Segundo a pesquisa, o desmantelamento da estrutura, conduzido pelo Departamento de Eficiência Governamental (DOGE), eliminou um mecanismo essencial de estabilização socioeconômica. Os dados sugerem que o impacto não se limitou à esfera humanitária, mas desencadeou instabilidades políticas e de segurança que se traduziram em um aumento mensurável de fatalidades e distúrbios civis em cerca de mil unidades administrativas subnacionais.

O mecanismo do conflito em áreas de vácuo

A análise dos pesquisadores, liderada por Austin L. Wright, da Universidade de Chicago, destaca que a ajuda externa atua frequentemente através do chamado "efeito de custo de oportunidade". Quando recursos são injetados em uma comunidade, o custo de participar de atividades produtivas torna-se comparativamente mais vantajoso do que o engajamento em conflitos violentos ou atividades criminosas.

Com o encerramento súbito da USAID, esse equilíbrio foi rompido. O estudo argumenta que, embora a infraestrutura física (pontes e estradas) tenha permanecido, o suporte financeiro que mantinha a estabilidade social evaporou, tornando o recrutamento para milícias e a participação em conflitos opções economicamente mais atrativas para populações desassistidas. O resultado é o que os autores classificam como um cenário de "bomba-relógio", onde a ausência de recursos para pacificação deixa as tensões latentes sem qualquer contrapeso.

Dados e metodologia de impacto

Para quantificar o fenômeno, os autores cruzaram informações do Geocoded Official Development Assistance Dataset (GODAD) com os registros de eventos violentos do Armed Conflict Location and Event Data (ACLED). A correlação observada é robusta: regiões anteriormente beneficiadas pela USAID registraram um aumento de 10,6% em eventos de conflito e uma elevação de 9,3% em fatalidades relacionadas a batalhas após o corte.

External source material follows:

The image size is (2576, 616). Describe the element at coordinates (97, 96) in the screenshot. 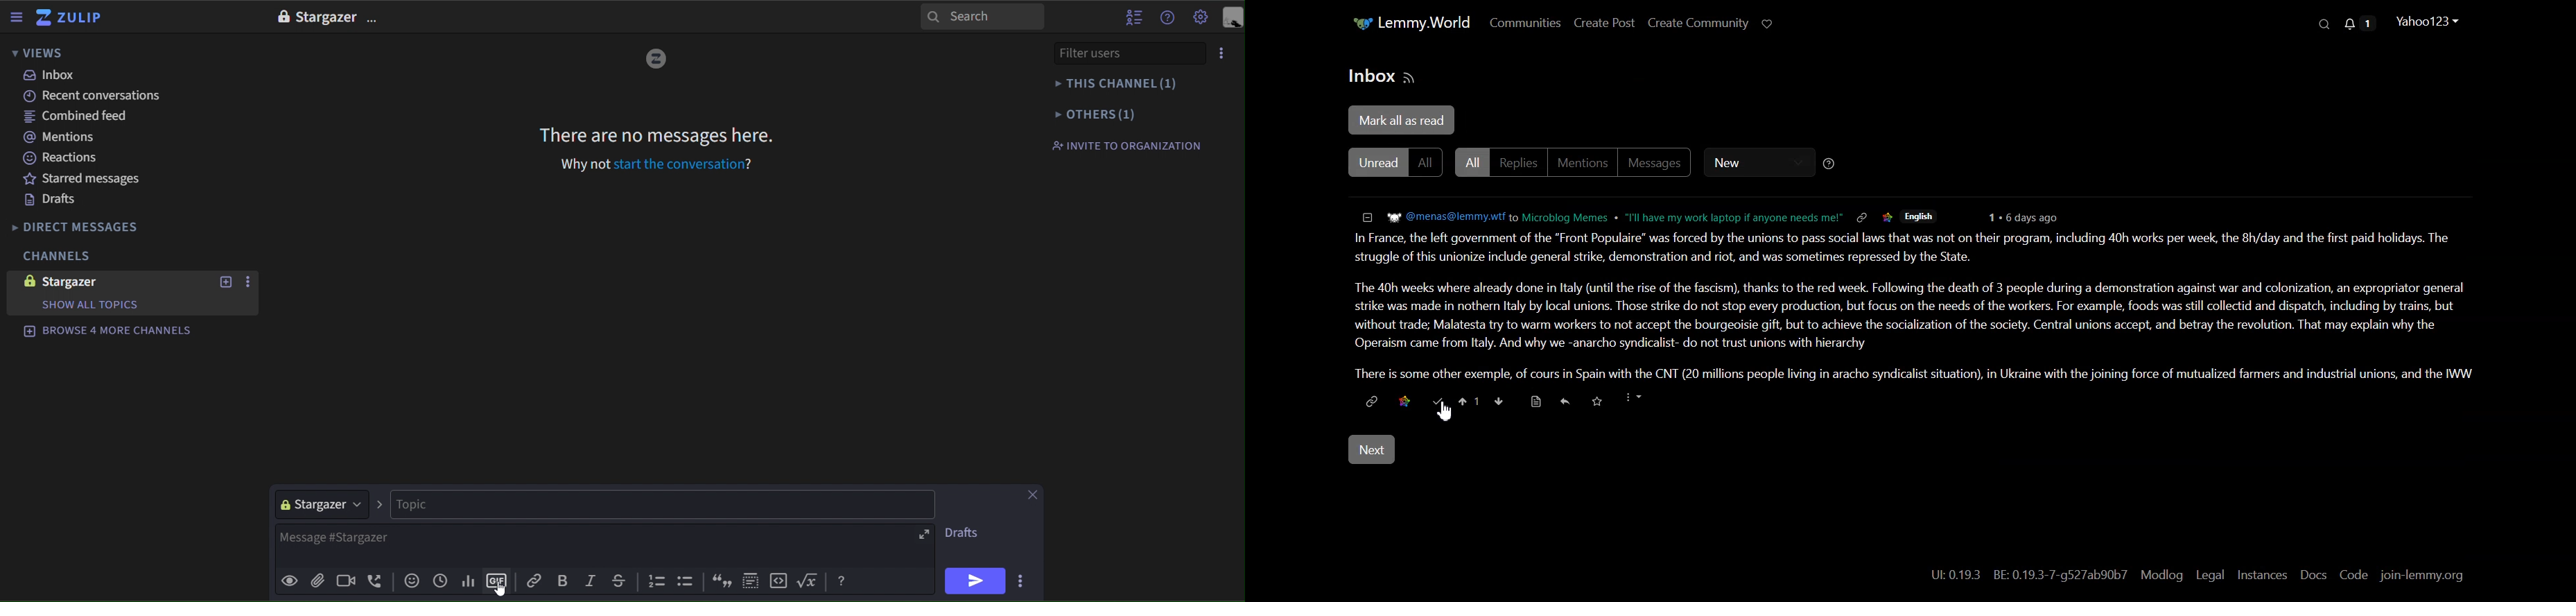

O estudo utilizou uma análise de eventos para confirmar que não havia tendências divergentes de violência entre as regiões analisadas antes da desativação da agência. A conclusão é que o choque financeiro serviu como um catalisador direto para a desestabilização, exacerbando vulnerabilidades que já existiam, mas que eram mitigadas pela presença constante do auxílio humanitário norte-americano.

Consequências para o soft power americano

Além do custo humano imediato, o desmantelamento da USAID impõe desafios profundos à projeção de influência dos Estados Unidos. A agência funcionava não apenas como um braço de auxílio, mas como um sistema de alerta precoce para crises globais e um vetor de diplomacia. A perda de confiança internacional, segundo o estudo, é um efeito colateral de longo prazo que dificulta qualquer tentativa de retorno ou reengajamento futuro.

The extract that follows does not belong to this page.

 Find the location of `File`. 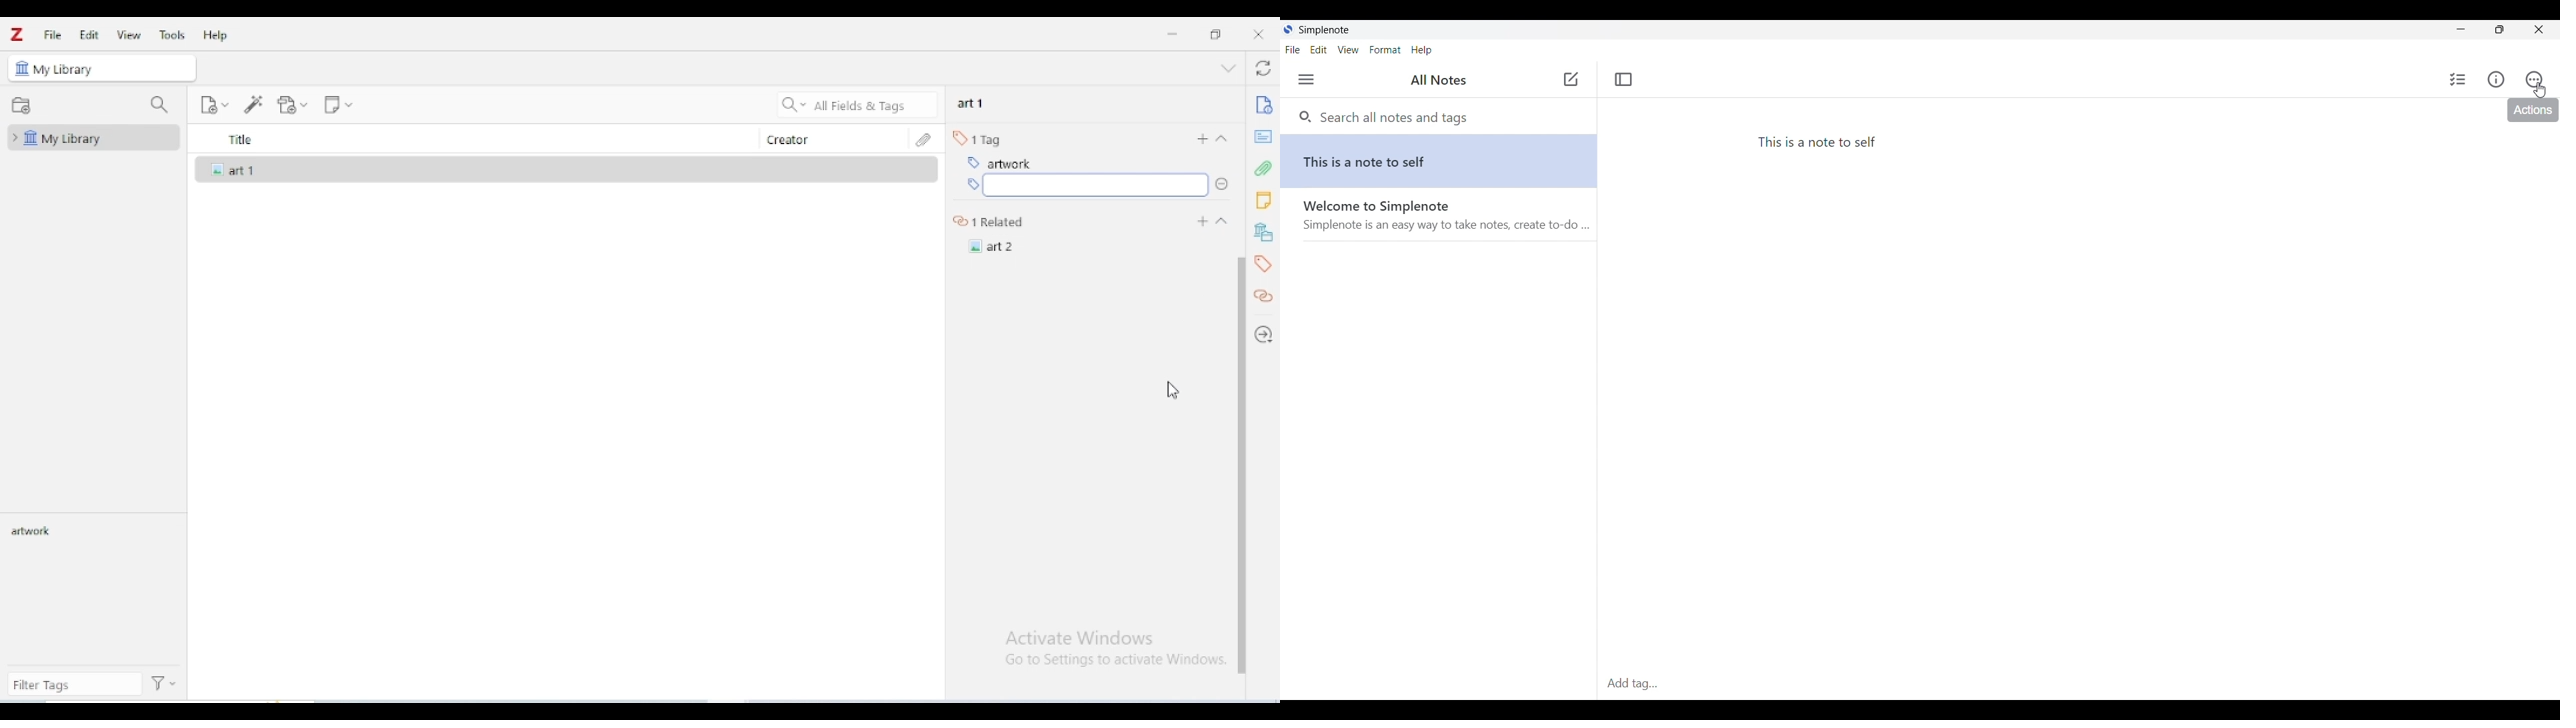

File is located at coordinates (1293, 50).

O efeito cascata também foi sentido entre aliados europeus, que reduziram seus próprios programas de ajuda, temendo a ineficiência ou a falta de coordenação global. A percepção de "má-fé" na interrupção do suporte, conforme apontado por Wright, cria barreiras diplomáticas que transcendem o orçamento necessário para uma eventual reconstrução da agência, tornando a recuperação do capital político algo incerto.

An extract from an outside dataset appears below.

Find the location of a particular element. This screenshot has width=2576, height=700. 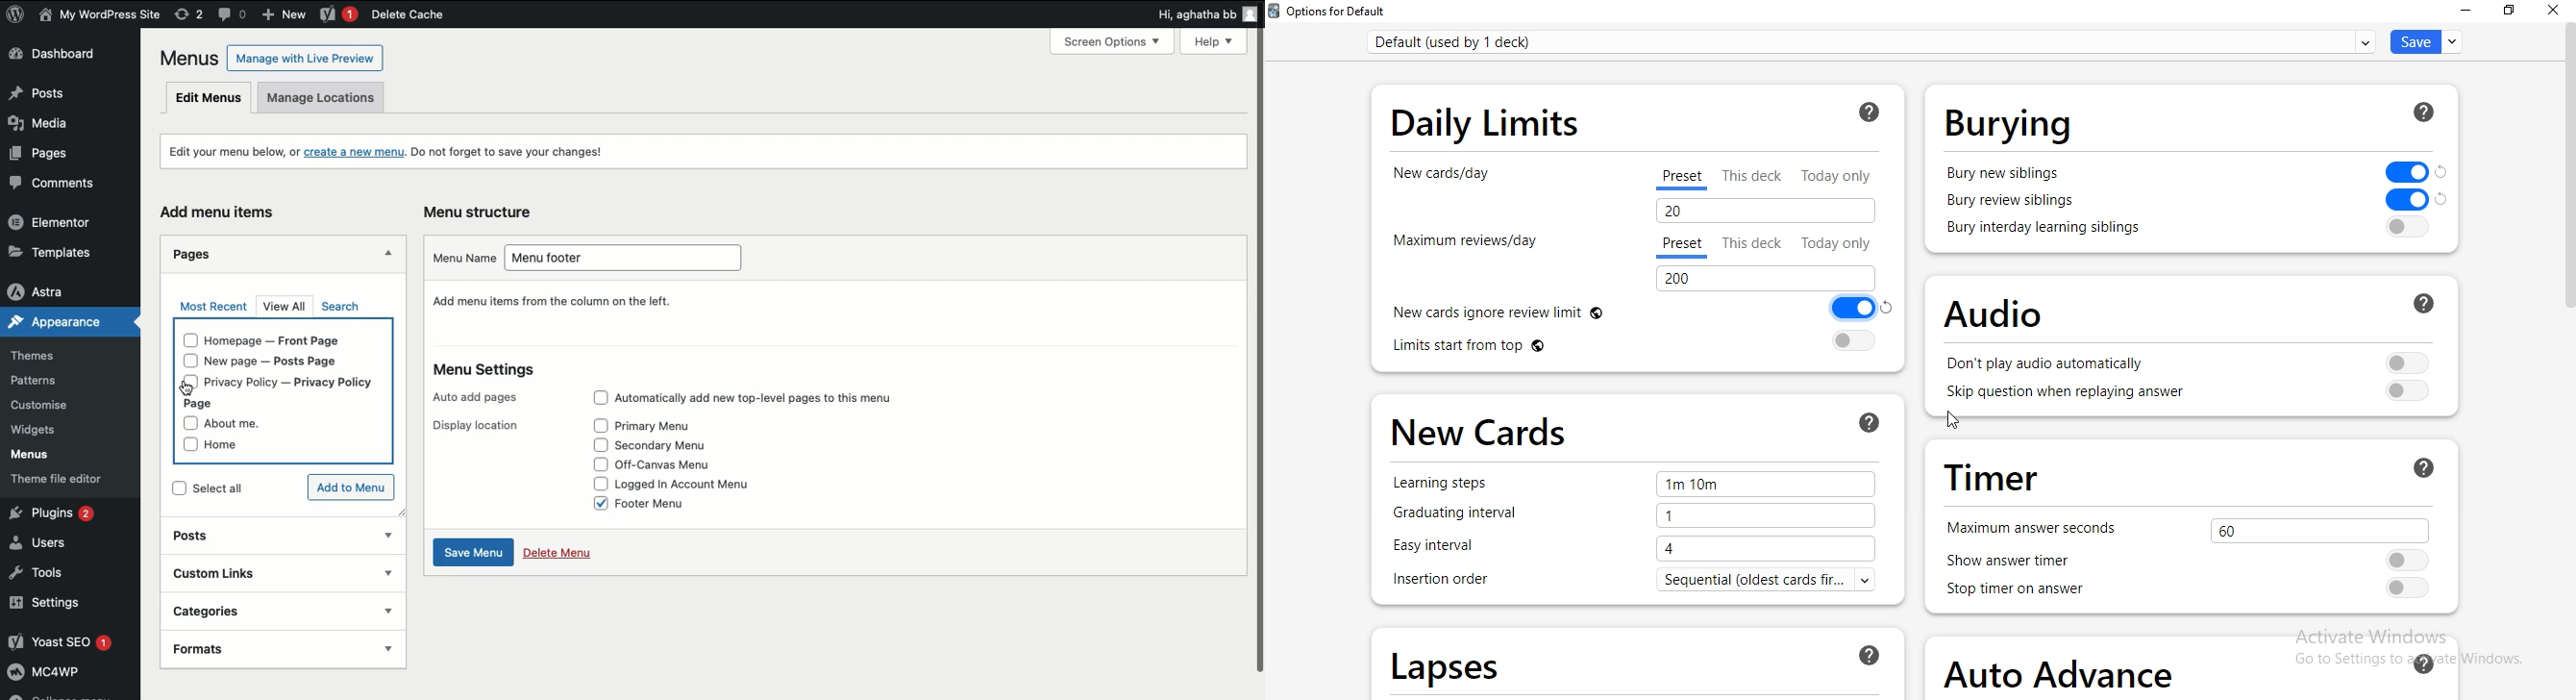

Homepage ~ Front page is located at coordinates (285, 339).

O futuro das zonas de conflito

A persistência desses conflitos em regiões que entraram em ciclos de violência, ou "armadilhas de conflito", permanece como a preocupação central para observadores internacionais. A dúvida que se impõe é se organizações humanitárias privadas ou parcerias multilaterais menores conseguirão preencher o vácuo deixado por uma das maiores agências de fomento do mundo.

O cenário indica que a insegurança gerada não está contida geograficamente nas nações africanas. A instabilidade política e a fragilidade das instituições locais, exacerbadas pela ausência de suporte, tendem a gerar consequências de segurança que podem impactar diretamente os interesses e a segurança dos Estados Unidos em um futuro próximo.